(Stored data entries)
--- START ---

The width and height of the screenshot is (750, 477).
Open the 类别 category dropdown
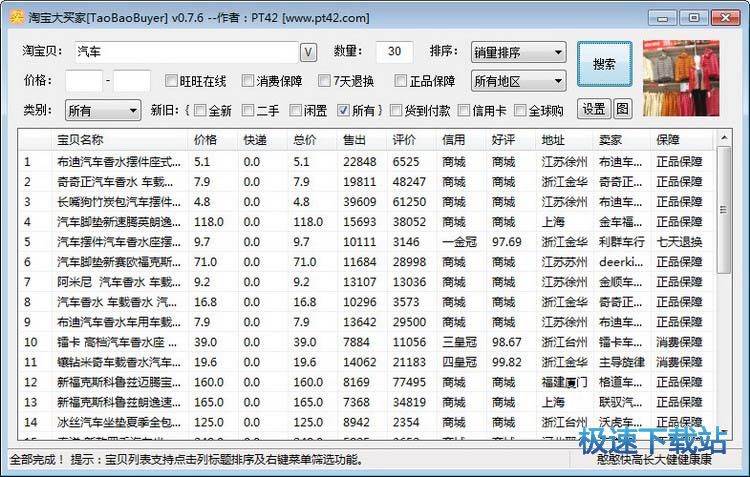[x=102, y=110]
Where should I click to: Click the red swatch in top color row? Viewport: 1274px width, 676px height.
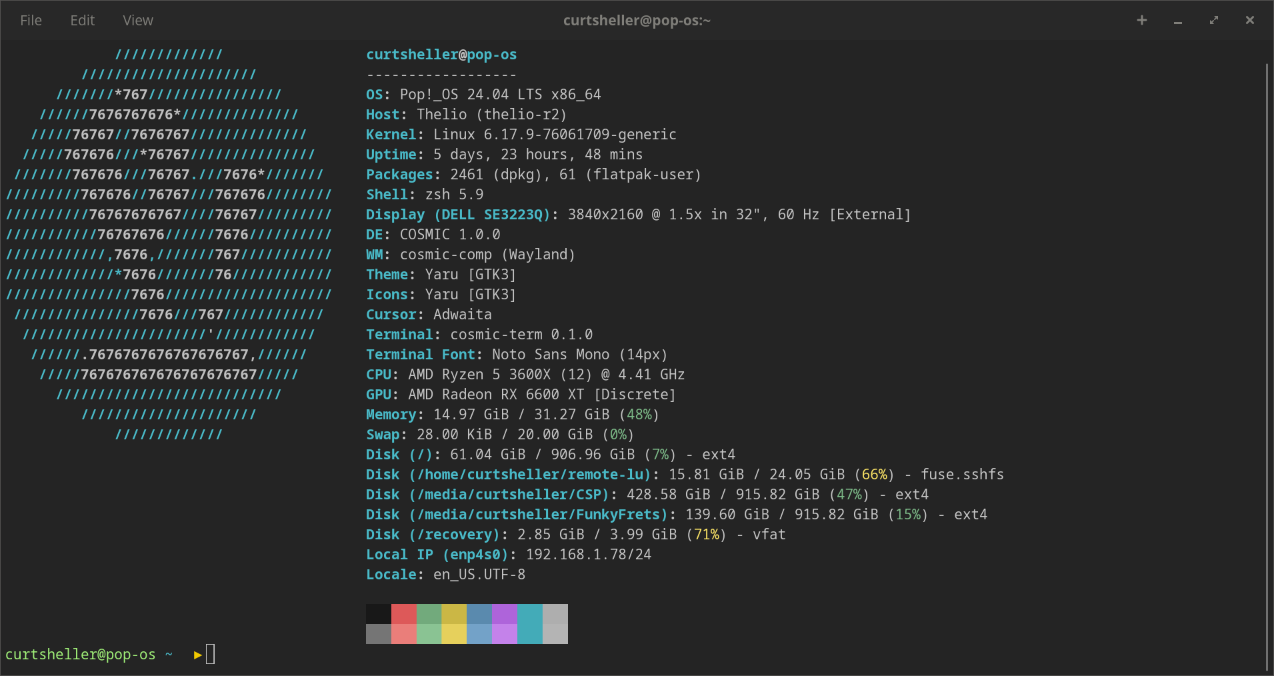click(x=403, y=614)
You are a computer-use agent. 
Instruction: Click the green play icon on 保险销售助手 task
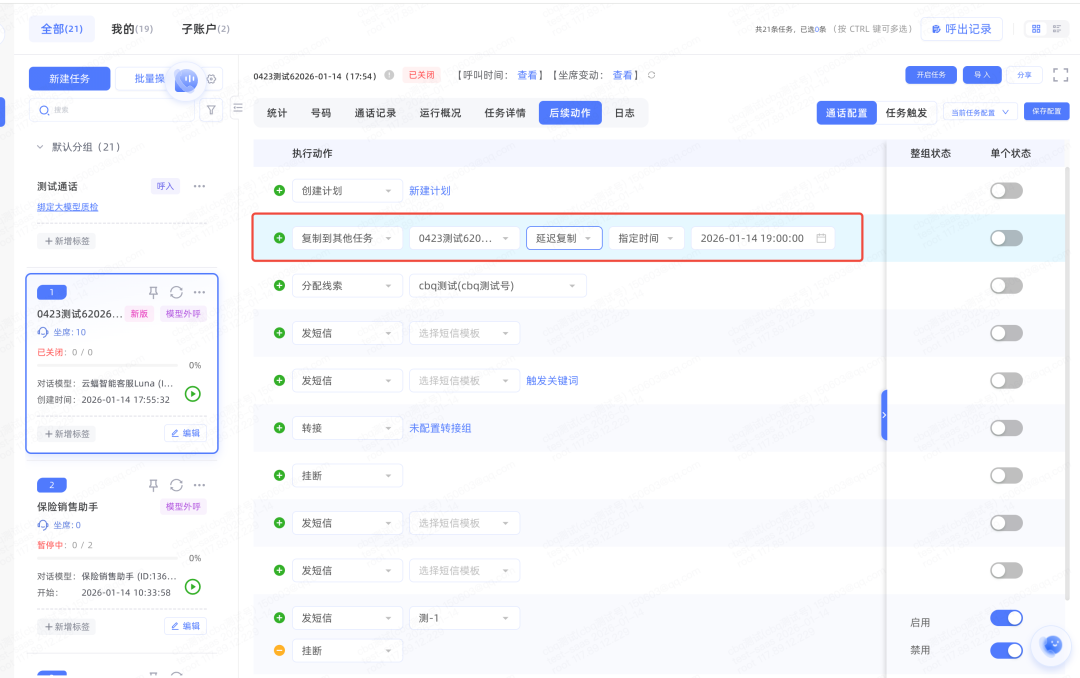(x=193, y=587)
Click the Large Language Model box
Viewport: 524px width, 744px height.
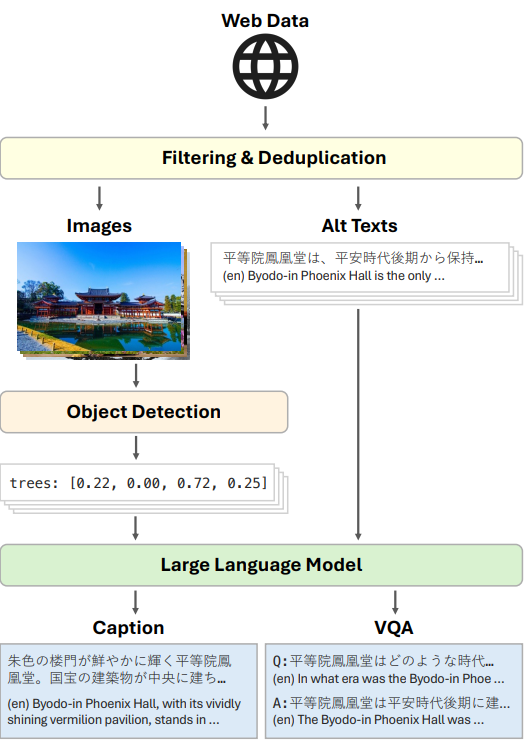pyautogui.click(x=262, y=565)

--- END ---

[What you should do]
Transcribe the lines that run from the line bearing "Click the Large Language Model box" through the last line of the data. Keep the wording exact and leave out every picture.

[Response box]
Click the Large Language Model box
Viewport: 524px width, 744px height.
pyautogui.click(x=262, y=565)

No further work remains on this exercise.